Common Halloween hazards for pets
It’s Halloween and festivities are in full swing. There’s candy to give out, costumes, decorations, lights, and trick-or-treaters ready to ring your doorbell. With so much going on, your pet may not be the first thing on your mind – but Halloween can be a scary experience for our pets, and it does present a few hazards. Curious pets may be extra keen to get into areas they shouldn’t, like candy, decorations, or lit candles inside of jack-o-lanterns.
While an emergency vet trip is the last thing anyone wants, we want to remind pet owners that we are open 24/7, walk-ins welcome. We are VECCS Level 1 certified and capable of handling even the most critical, life-threatening emergencies and trauma. If your pet does happen to get into candy, treats, or wrappers, contact your emergency veterinarian right away, or call the Pet Poison Helpline. If you’re unsure whether your pet ingested candy, be sure to monitor them for signs of drooling, pacing, vomiting, or diarrhea.
Get ahead of the following pet hazards this spooky season with our safety tips:
Generally, human candy and foods should be kept away from pets! Here are a few of the more toxic ones that you might see at Halloween:
- Chocolate – Chocolate contains theobromine and caffeine, which can cause vomiting, diarrhea, rapid breathing, and even seizures or death in pets.
- Xylitol – a sugar substitute commonly found in sugar-free gum and some peanut butter brands, Xylitol can cause a rapid release of insulin in pets, leading to low blood sugar and seizures.
- Grapes and Raisins – Grapes and raisins can lead to kidney failure in dogs, causing symptoms like vomiting, lethargy, and loss of appetite.
- Macadamia Nuts – Macadamia nuts can cause muscle tremors, weakness, vomiting, and an increased body temperature in dogs.
- Alcohol – Alcohol can lead to alcohol poisoning in pets, resulting in symptoms like vomiting, diarrhea, coordination problems, and, in severe cases, respiratory failure.
Another important candy-related pet hazard to remember are candy wrappers. Dogs and cats may be attracted to shiny wrappers, which are choking hazards and can cause serious health issues for your pet if ingested.
Pet Halloween costumes are adorable but may not be suitable for all pets. They can cause anxiety and stress. Along with the possibility of an unexpected choking hazard, you should also note that costumes may cause additional stress for anxious pets. While you may enjoy dressing your pet up for Halloween, they may feel differently. Keep in mind that pets may become overstimulated by fabric from pet costumes and exhibit stressed behavior as a result.
Here are some tips to make sure your pet costume is safe:
- Ensure the costume fits properly and is comfortable.
- Check that there are no pieces that easily can be chewed off or cause choking.
- Ensure it doesn’t block your pet’s sight, hearing, breathing, mouth, or movement.
- Take time before Halloween to get your pet accustomed to the costume, and never leave a costumed pet unsupervised.

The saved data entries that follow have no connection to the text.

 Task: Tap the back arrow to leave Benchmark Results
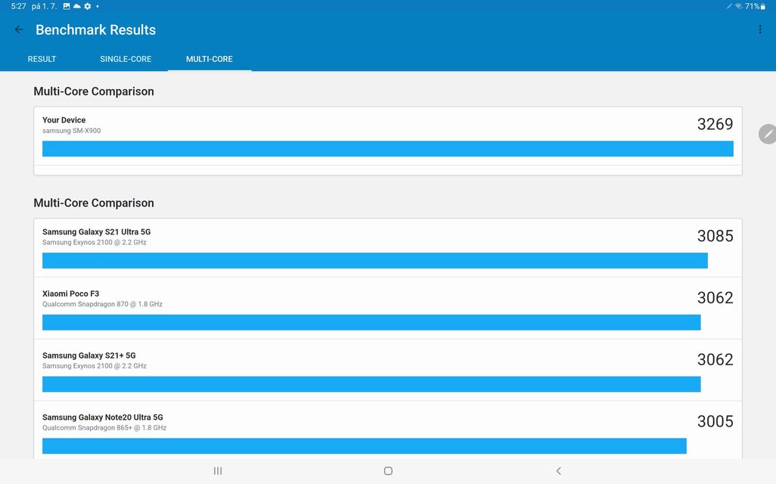(18, 29)
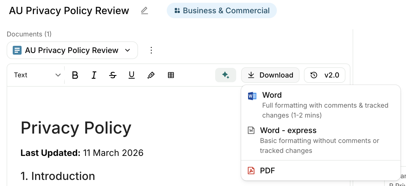Toggle bold formatting in the toolbar

pos(75,75)
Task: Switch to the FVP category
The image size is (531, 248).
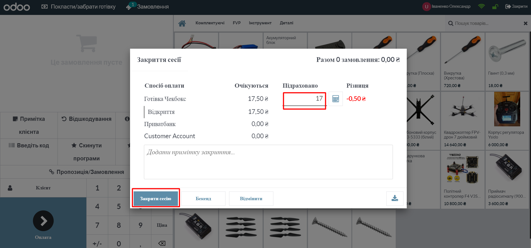Action: point(237,23)
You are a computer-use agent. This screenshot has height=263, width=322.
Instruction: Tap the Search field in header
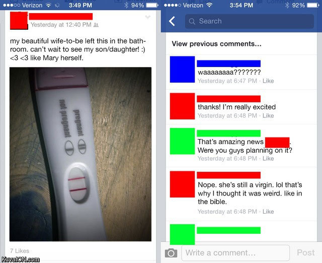(250, 21)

If you’re really hoping to dress your pet up for Halloween, you may want to try introducing costumes slowly and over time. Start out with a simple bandana or bow-tie collar attachment and work your way up from there.

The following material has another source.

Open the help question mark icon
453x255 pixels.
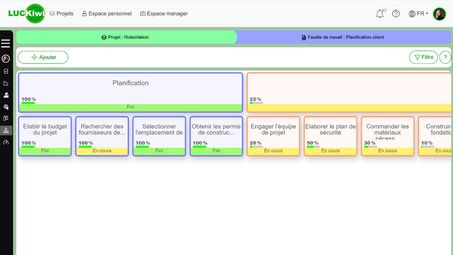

Be sure to keep decorations out of your pet’s reach! Some common hazards are:
- glow sticks
- faux spider webs
- lit candles
- small plastic decorations that are easily swallowed
The constant ringing of your doorbell by spooky strangers may make your pet anxious or scared. Keep an eye on their body language! You may also run the risk of your pet running out the front door if you don’t keep them contained.
To help keep your pets safe while passing out candy to trick-or-treaters, you might want to keep them in a separate and secure area of the house, with access to fresh water, food, and a litter box if applicable. If left to their own devices, a curious or stressed dog or cat may try to escape from an open door during trick-or-treating. Be sure that your pet is equipped with an ID tag and microchip if you plan to leave them around open doors.